Cited queries AI platforms via API and measures the responses. It does not monitor, intercept, or analyze individual user conversations with AI platforms. The data is about brand presence in AI answers, not about user behavior or user identity.

Custom JSON-LD schema is not currently implemented

Due to a platform limitation with Mintlify’s React Server Components pipeline, Cited’s documentation does not inject custom JSON-LD schema markup. This is documented in detail on the schema platform tradeoffs page. Cited’s docs rely on auto-generated llms.txt and llms-full.txt, textual citability patterns, clean HTML structure, and a comprehensive crawler allowlist for LLM discoverability. These mechanisms are working effectively — the schema limitation is a known tradeoff, not an oversight.

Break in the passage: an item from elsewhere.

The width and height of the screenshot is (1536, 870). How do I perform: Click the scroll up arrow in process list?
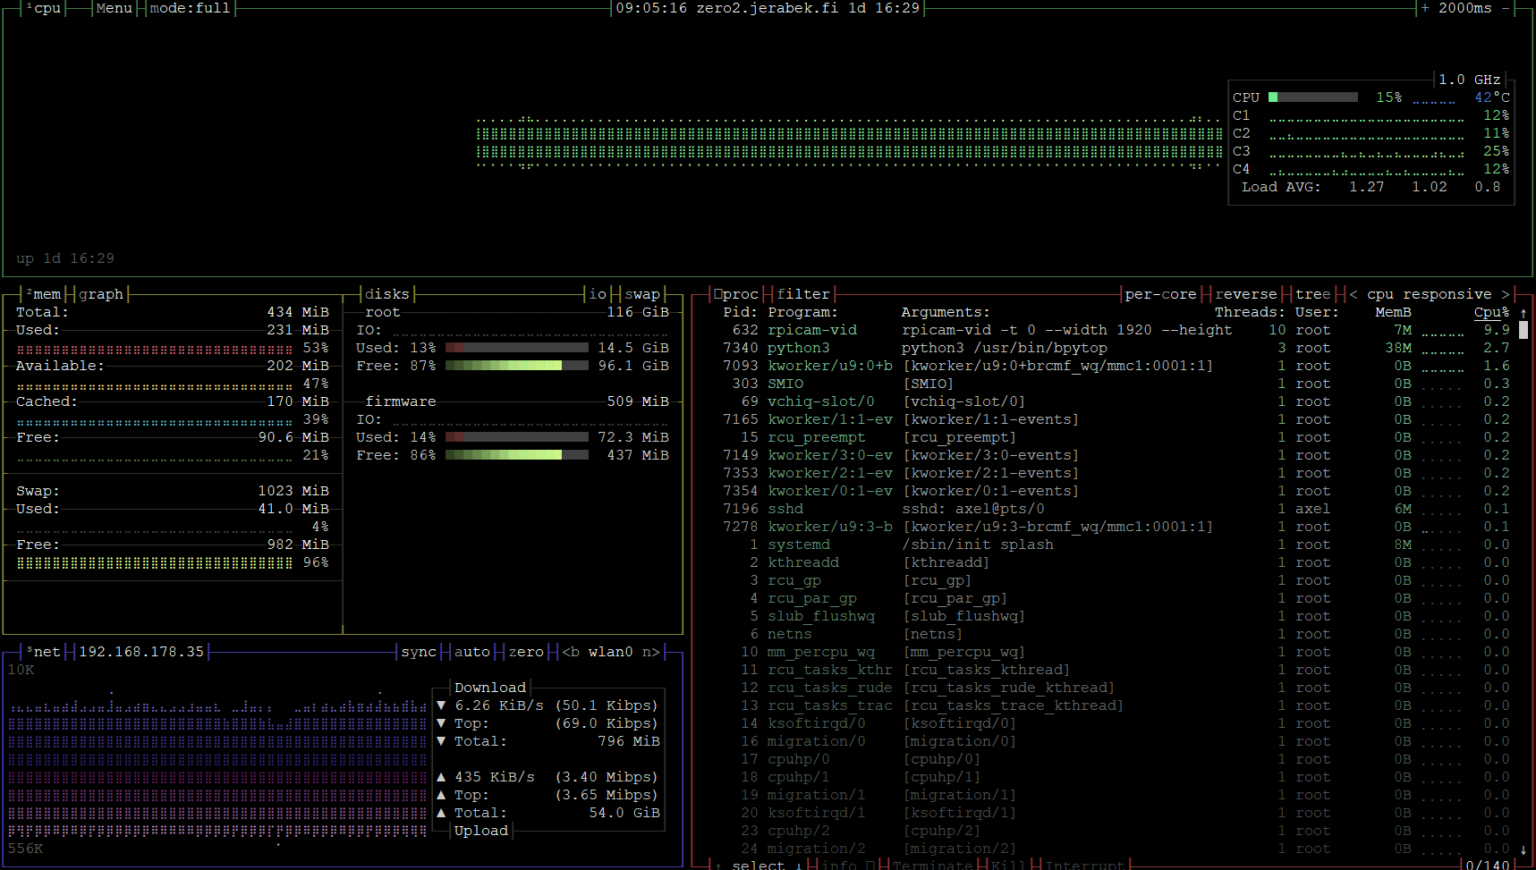(1523, 313)
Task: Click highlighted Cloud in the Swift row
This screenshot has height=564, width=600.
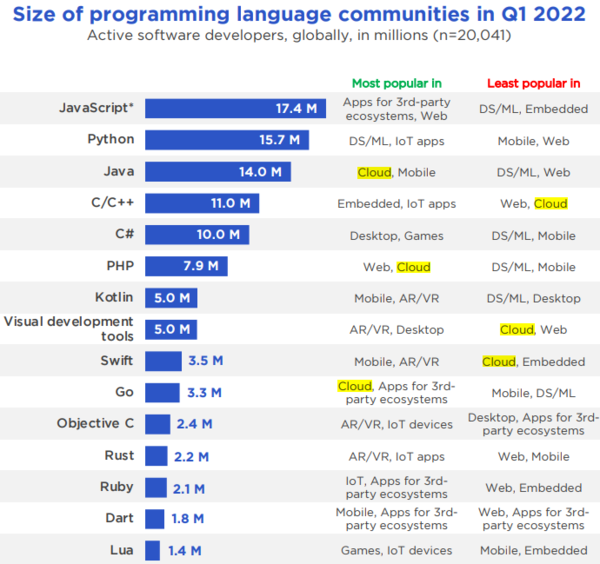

Frequently asked questions

Likely yes, as Google expands AIO coverage beyond the current trigger rate in the India market. When AIO produces enough data to support meaningful benchmarking, Cited will integrate it. The historical AIO data from earlier testing has been preserved for this purpose.
Because measurement credibility depends on honesty. A tool that claims to measure everything perfectly is not trustworthy. Documenting scope boundaries explicitly helps users interpret Cited’s data correctly and make informed decisions about what the data can and cannot tell them.
Yes. The development roadmap prioritizes features by customer demand and data viability. Planned additions include Grok integration into the Cited Index, expanded query libraries, and citation source mapping with PR target recommendations. These are prioritized against customer value and engineering cost.